The Adcom regional manager told me that "Adcom is a sister company of ATI". ;);):D

I bet the street price for the Adcom is a lot less than the Outlaw 200x7 amp or close to five of the Outlaw 2200 or Monoprice 200x7, but the Monoprice 200x5 is cheaper. :D

Of course, the Adcom looks a lot better than any Emotiva, Outlaw, or Monoprice. :D
 
ryanosaur

ryanosaur

Audioholic Overlord
Little late to the party, but this is almost the conversation I need to have. I will be buying my first ever Amp, and im in the ~1600 or less range for 5 channels. @PENG, you've helped me out before, too... I'm comfortable with the list of Emoxpa5/Monolith5/Outlaw2200x5...
I guess I'm more concerned with how much circuit I need for any of these Amps. (For example, will 5 monoblocks need more current than either the XPA or Monolith?)

If my rudimentary understanding is correct, each 600w max consumption (Outlaw m2200) is equal to 5a, meaning potentially 25a max requiring a 40a breaker because 30a breaker is within the trigger parameter of 80% load. (And that would be a 120 line... if 240, a 20a breaker.)
Please, do I have that correct?
What about the other 2? If I'm reading correctly:
Emo screen shot of rear panel says 20a, but am not finding anything else in their manual that expresses power consumption.
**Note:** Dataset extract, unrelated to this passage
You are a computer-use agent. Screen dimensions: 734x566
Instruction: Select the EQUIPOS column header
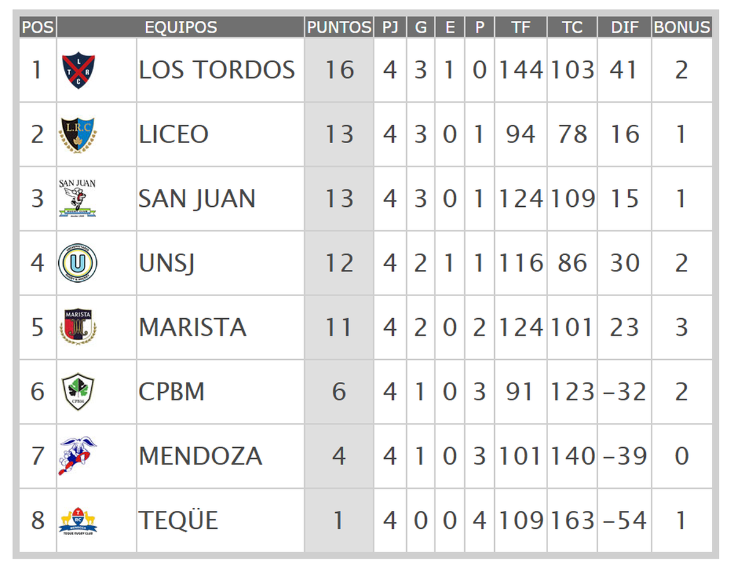180,28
They do say 120/240 is OK and auto detected.
Monolith looks like it has a built-in 15a breaker, and AC power plug references 1800w (15a?) 120v only.
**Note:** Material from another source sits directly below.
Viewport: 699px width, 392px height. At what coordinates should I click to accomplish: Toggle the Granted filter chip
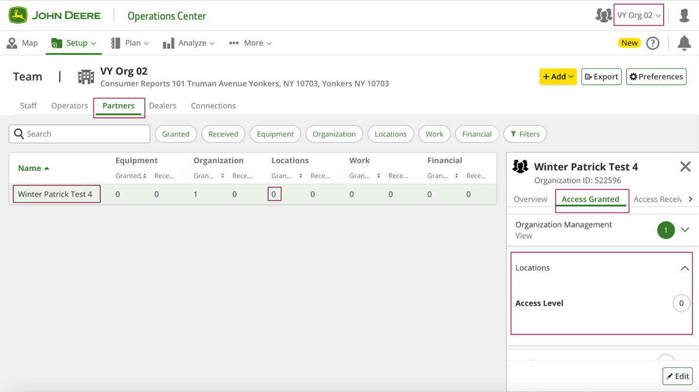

Other things in room: my Marantz SR6012 (680w power consumption / (5.7a?), 120v only)
2 x-13 subs (1000w amp, 120v only) (How much juice will these guys use? ;) )
A TV, PS4, Blu-Ray, iMac and various other computer gadgets including router modem printer HDs)

And please, if my basic electrical knowledge is wrong... feel free to point and laugh like Nelson. ;)

Thanks for your help guys!!!
 
P

PENG

Audioholic Slumlord
Little late to the party, but this is almost the conversation I need to have. I will be buying my first ever Amp, and im in the ~1600 or less range for 5 channels. @PENG, you've helped me out before, too... I'm comfortable with the list of Emoxpa5/Monolith5/Outlaw2200x5...
I guess I'm more concerned with how much circuit I need for any of these Amps. (For example, will 5 monoblocks need more current than either the XPA or Monolith?)

If my rudimentary understanding is correct, each 600w max consumption (Outlaw m2200) is equal to 5a, meaning potentially 25a max requiring a 40a breaker because 30a breaker is within the trigger parameter of 80% load. (And that would be a 120 line... if 240, a 20a breaker.)
Please, do I have that correct?
What about the other 2? If I'm reading correctly:
Emo screen shot of rear panel says 20a, but am not finding anything else in their manual that expresses power consumption. They do say 120/240 is OK and auto detected.
Monolith looks like it has a built-in 15a breaker, and AC power plug references 1800w (15a?) 120v only.

Other things in room: my Marantz SR6012 (680w power consumption / (5.7a?), 120v only)
2 x-13 subs (1000w amp, 120v only) (How much juice will these guys use?;) )
A TV, PS4, Blu-Ray, iMac and various other computer gadgets including router modem printer HDs)

And please, if my basic electrical knowledge is wrong... feel free to point and laugh like Nelson. ;)

Thanks for your help guys!!!
Below are a few quick points that may help you help yourself, as you seem quick willing and ready to tackle it yourself.

- You can only use the specified power consumption figure as reference, to compare the potential current draw, or power output between models of the same line by the same manufacturers, e.g. Denon to Denon to Marantz, Yamaha to Yamaha, but not Denon to Yamaha or Onkyo.

- If you do try and use power consumption to do calculate current, do not based on Watts/Voltage, but multiply it by at least 1.25, that is 1.25 X Power consumption in watts/Voltage. You can skip the multiplication factor if the consumption is given in VA (volt-amp). That is because the power factor (cosine of the phase angle between the voltage and current phasors) for class AB amps typically should be between 0.7 to 0.85 (my guessimate only).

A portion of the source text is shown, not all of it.